Key Evaluation Techniques for LLMs

By | September 15, 2024
Key Evaluation Techniques for LLMs
Key Evaluation Techniques for LLMs | Image by Author

Large Language Models, or LLMs for short, have attracted a lot of attention in past few years due to their amazing capabilities. As a result, there is a growing demand to integrate LLMs in production applications.

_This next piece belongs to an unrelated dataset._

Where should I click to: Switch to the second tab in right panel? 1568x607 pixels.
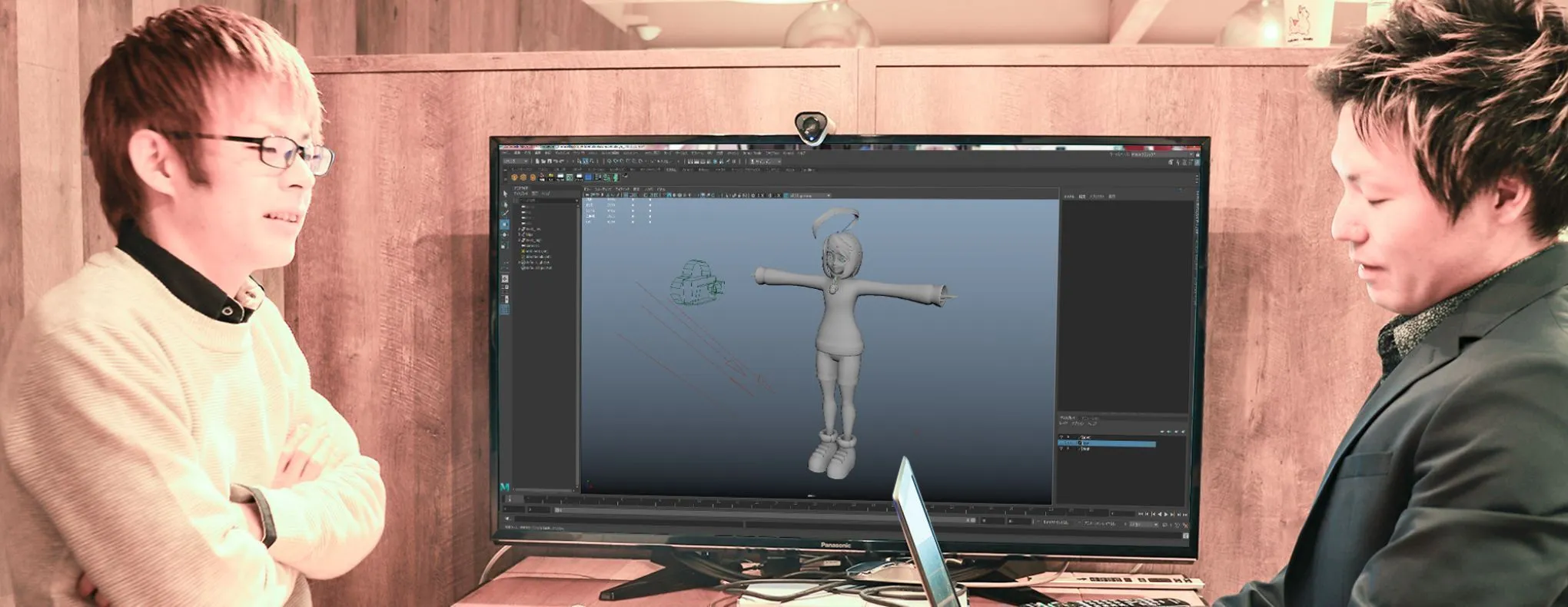pos(1082,197)
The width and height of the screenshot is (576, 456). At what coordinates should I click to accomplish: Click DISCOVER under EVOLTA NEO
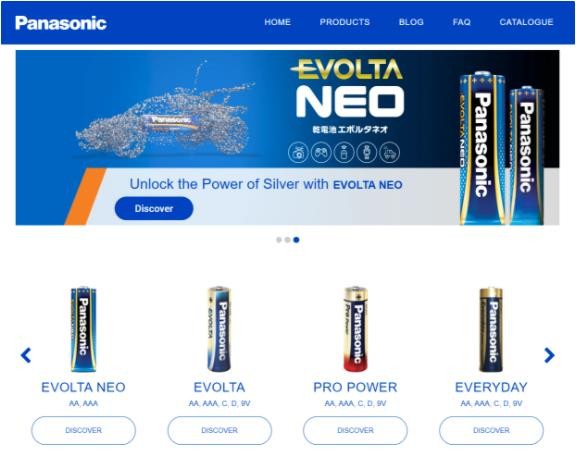point(83,430)
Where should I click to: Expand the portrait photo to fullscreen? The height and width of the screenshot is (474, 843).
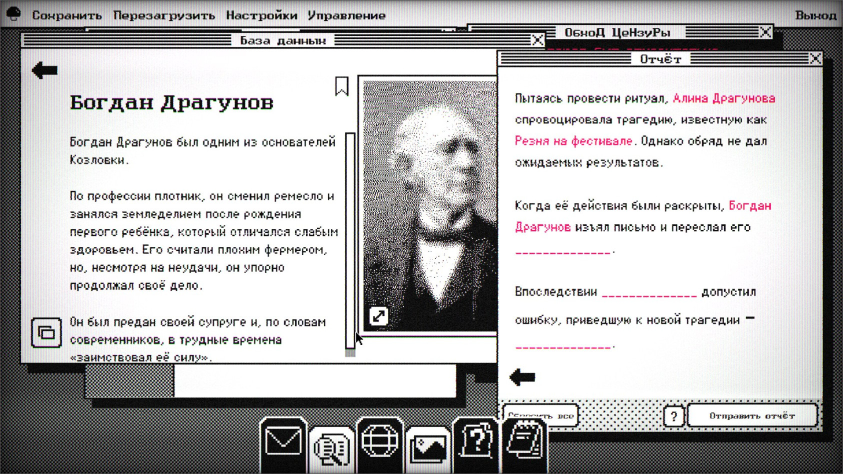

Before putting them into production, it is critical to design proper evaluation strategies to ensure their positive business impact. This article “Key Evaluation Techniques for LLMs“, highlights some important evaluation techniques for LLMs.

Evaluating LLMs is a challenging task due to their complex nature. The way they generate outputs, is quite unintuitive, and it is almost impossible to tell whether the generated outputs are factually correct or not (they are grammatically correct most of the times though). As their output can’t be trusted, we can’t just integrate them into our production applications or products.

So, it is really important to understand the key evaluation techniques for LLMs. Also, it is critical to design the best suited evaluation strategy that meets your goals (for your unique business use case). Keeping this in mind, lets dive into the world of LLM evaluation.

This article covers the following key topics about LLM Evaluation techniques:

Let’s get started.


1. History of Large Language Models

1.1 Language Models Before 2017

Before 2017, language models were relatively small and their capabilities were limited. It was a common practice to develop a single model to solve a single unique problem such as sentiment analysis, text classification, named entity recognition (NER) and so on. ML practitioners were focused on keeping the models small and simple, and often a number of task specific feature engineering techniques were applied to get the best results on that particular task.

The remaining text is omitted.